━━ ESTRATTO DEL DOCUMENTO ━━

Il Congresso sta interrogando gli ufficiali militari con responsabilità di comando circa questi omicidi, ma la risposta e’ sempre la stessa: completa ignoranza. Non conoscono nessuno dei sospettati, come nel caso di Fausto, anche se sono stati visti da molte persone in pubblico e nei campi militari.
4 Dic 2012 TIFONE PABLO
Quella mattina qui in Arakan ho sperimentato ondate improvvise di vento e pioggia violenta. La tempesta passò in fretta, ho pensato che fosse finita. Poi ho cominciato a ricevere i testi con grida di aiuto: “Il tetto della nostra scuola è stato spazzato via, non si sa dove nascondersi, abbiamo paura di inondazioni e frane …” Poi a poco a poco le immagini sono apparse anche in televisione: case, ponti, scuole , ospedali, chiese, ed edifici pubblici smantellati … alberi, piantagioni, e tutti i tipi di colture spazzati via come spazzatura, montagne di fango e furiose inondazioni hanno colpito diversi villaggi … Poi mucchi di corpi e di sopravvissuti coperti di fango e ferite …
Ora, dopo una settimana, lunghe file di persone che piangono per il cibo, e le lunghe file di pazienti in attesa da giorni di essere curati … shock e panico. Molte persone hanno paura di venir colpiti ancora dalle forze violente della natura … Molti si chiedono perché? Alcuni suggeriscono che questa tragedia è dovuto al disboscamento indiscriminato e dalle escavazioni delle miniere. Poi anche le vaste piantagioni e il kaingin (taglia e brucia = metodo brutale di coltivazione del terreno non ancora disboscato). Anche le case e le strade costruite hanno reso instabile l’equilibrio della natura. Una distrazione insensata. Lo sfruttamento delle risorse naturali, per comodi guadagni, ha spinto le forze della natura a reagire violentemente. Una sorta di vendetta in natura?

━━━
━━ DATI ARCHIVIATI ━━

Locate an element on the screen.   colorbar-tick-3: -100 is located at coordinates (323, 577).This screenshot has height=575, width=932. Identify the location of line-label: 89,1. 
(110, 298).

━━━

**ISTRUZIONI**
1. Trascrivi il tratto dell'estratto del documento da "Il Congresso sta" fino a "nei campi militari.", rinominando "Congresso" in "Senato".
2. In base all'estratto del documento, indica se ciascuna affermazione è vera o falsa, rispondendo sì o no e citando le parole del testo che lo decidono. (a) La tempesta di quella mattina passò in fretta. (b) Gli ufficiali militari interrogati dichiarano di conoscere i sospettati. (c) Dopo una settimana ci sono lunghe file di persone per il cibo.

**ESERCIZIO SVOLTO**
1.
Il Senato sta interrogando gli ufficiali militari con responsabilità di comando circa questi omicidi, ma la risposta e’ sempre la stessa: completa ignoranza. Non conoscono nessuno dei sospettati, come nel caso di Fausto, anche se sono stati visti da molte persone in pubblico e nei campi militari.

2.
(a) Sì: "La tempesta passò in fretta"
(b) No: "Non conoscono nessuno dei sospettati"
(c) Sì: "lunghe file di persone che piangono per il cibo"